Bug 570030 - Using pointer equality to compare a AbstractSourceLookupDirector with a ISourceLookupParticipant
Summary: Using pointer equality to compare a AbstractSourceLookupDirector with a ISour...
Status: NEW
Alias: None
Product: Platform
Classification: Eclipse Project
Component: Debug (show other bugs)
Version: 4.19   Edit
Hardware: All All
: P3 normal (vote)
Target Milestone: ---   Edit
Assignee: Platform-Debug-Inbox CLA
QA Contact:
URL:
Whiteboard:
Keywords:
Depends on:
Blocks:
 
Reported: 2021-01-03 11:44 EST by Carsten Hammer CLA
Modified: 2021-01-04 06:24 EST (History)
1 user (show)

See Also:


Attachments

Note You need to log in before you can comment on or make changes to this bug.
Description Carsten Hammer CLA 2021-01-03 11:44:51 EST
Bug: Comparison of different types

Using pointer equality to compare a AbstractSourceLookupDirector with a
ISourceLookupParticipant in
org.eclipse.debug.core.sourcelookup.AbstractSourceLookupDirector.dispose()
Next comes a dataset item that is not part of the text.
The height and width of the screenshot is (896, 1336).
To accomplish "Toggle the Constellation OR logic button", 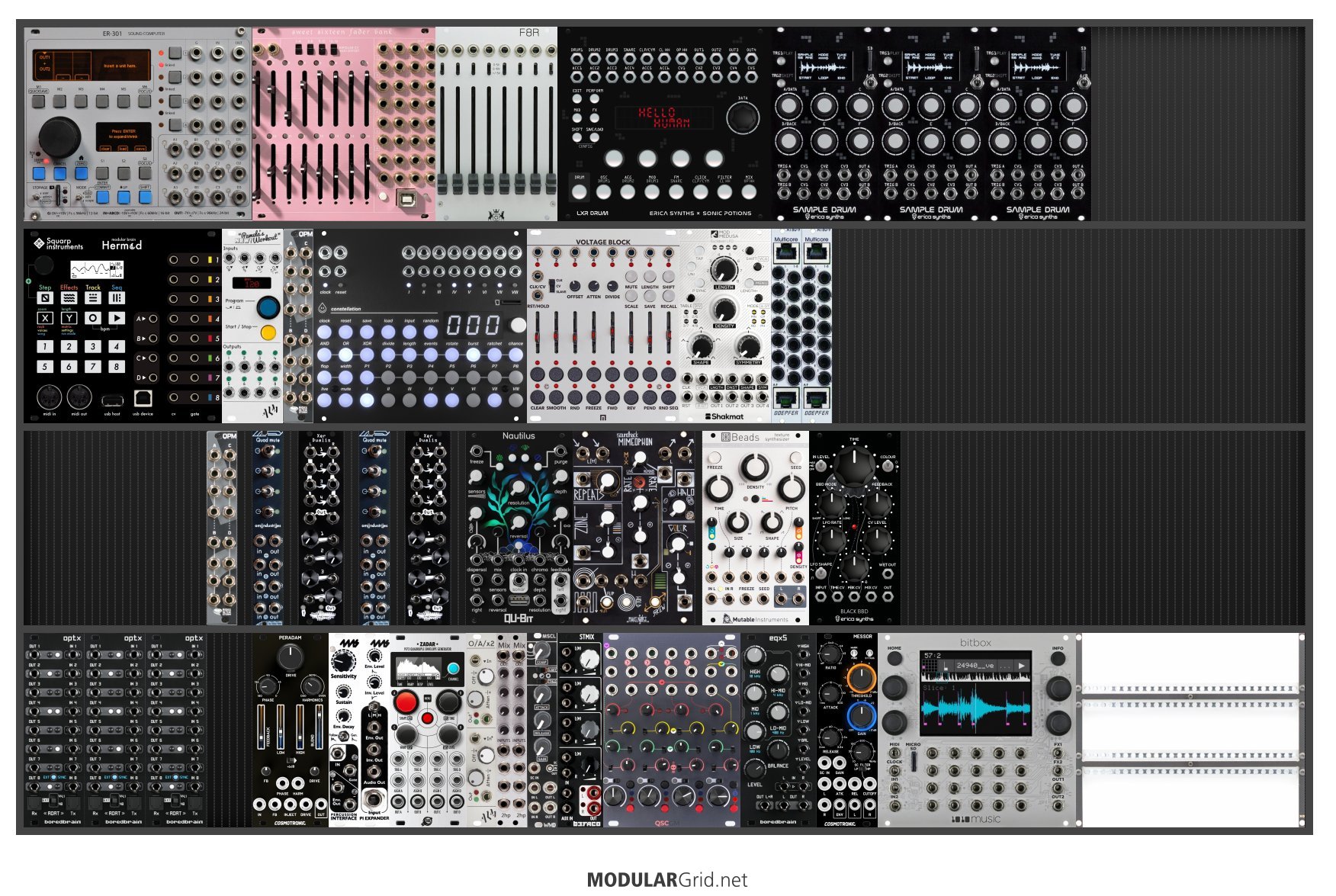I will [x=345, y=353].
This method uses using pointer equality to compare two references that
seem to be of different types. The result of this comparison will always
be false at runtime.

Rank: Scariest (3), confidence: Normal
Pattern: EC_UNRELATED_TYPES_USING_POINTER_EQUALITY
Type: EC, Category: CORRECTNESS (Correctness)
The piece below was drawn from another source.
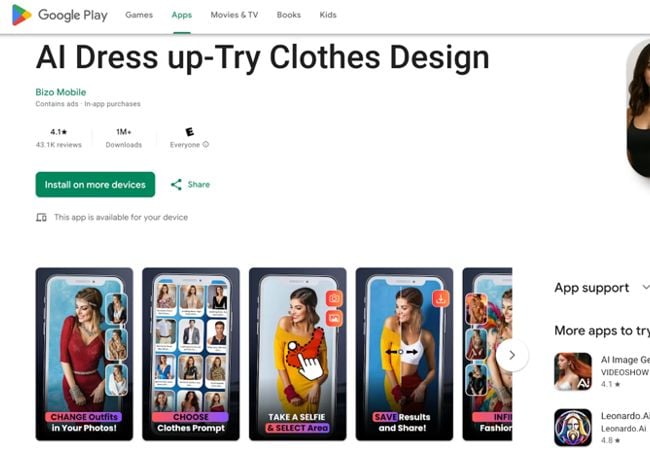Open the TAKE A SELFIE screenshot

point(298,354)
The code currently looks like this:

	public synchronized void dispose() {
		ILaunchManager launchManager = DebugPlugin.getDefault().getLaunchManager();
		launchManager.removeLaunchConfigurationListener(this);
		launchManager.removeLaunchListener(this);
		for (ISourceLookupParticipant participant : fParticipants) {
			//director may also be a participant
			if(participant != this) {
				participant.dispose();
			}
		}
		fParticipants.clear();
		if (fSourceContainers != null) {
			for (ISourceContainer container : fSourceContainers) {
				container.dispose();
			}
		}
		fSourceContainers = null;
		fResolvedElements = null;
	}

Spotbugs complaints because it cannot know that there are (maybe) derived classes implementing ISourceLookupParticipant calling it. In general it is not such a good idea to have a dispose() call exception depend on the calling class implementing an interface used in a not-type-safe-way like here. It is difficult to read and may cause surprising side effects when something changes with the interfaces implemented. In this case it might be needed to prevent a recursion(?), not sure - hope it does not call a synchronized section with each call - did not dig that deep.
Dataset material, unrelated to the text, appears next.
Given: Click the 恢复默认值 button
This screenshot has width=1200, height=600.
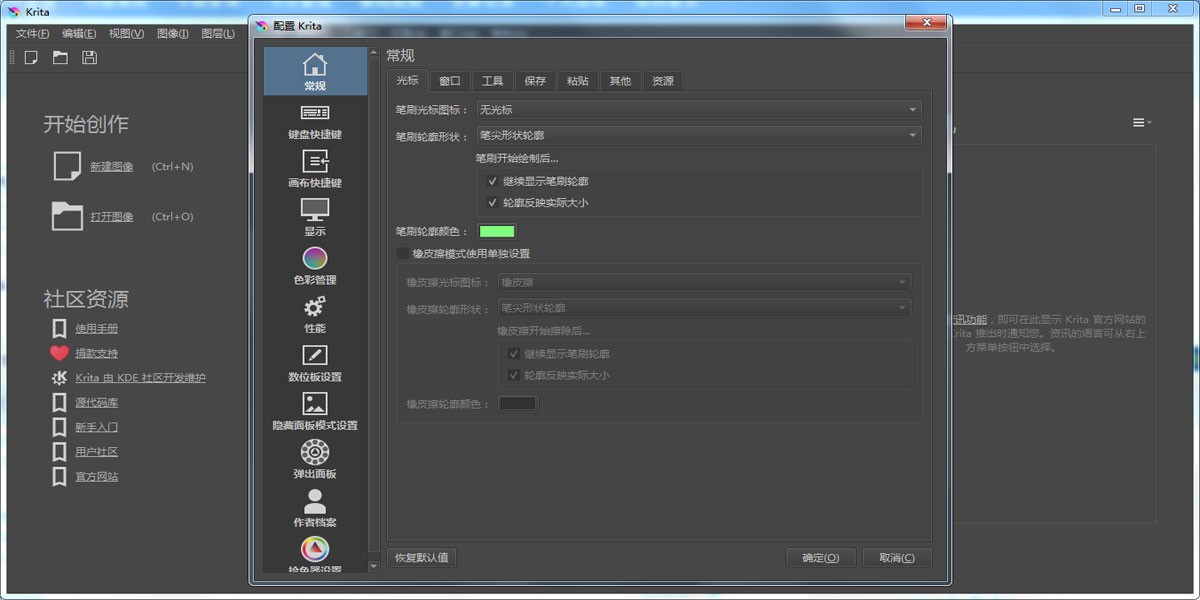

I'm not sure if anything is wrong here - spotbugs calls it scary - and I think at least that is justified. However if we are not able to change the code because lots of other more important issues we still might be able to add a comment so that spotbugs users might be notified in the moment they find this.

Here some information provided by Thomas:

Bug 29890 contains the attachment with the patch to introduce that change.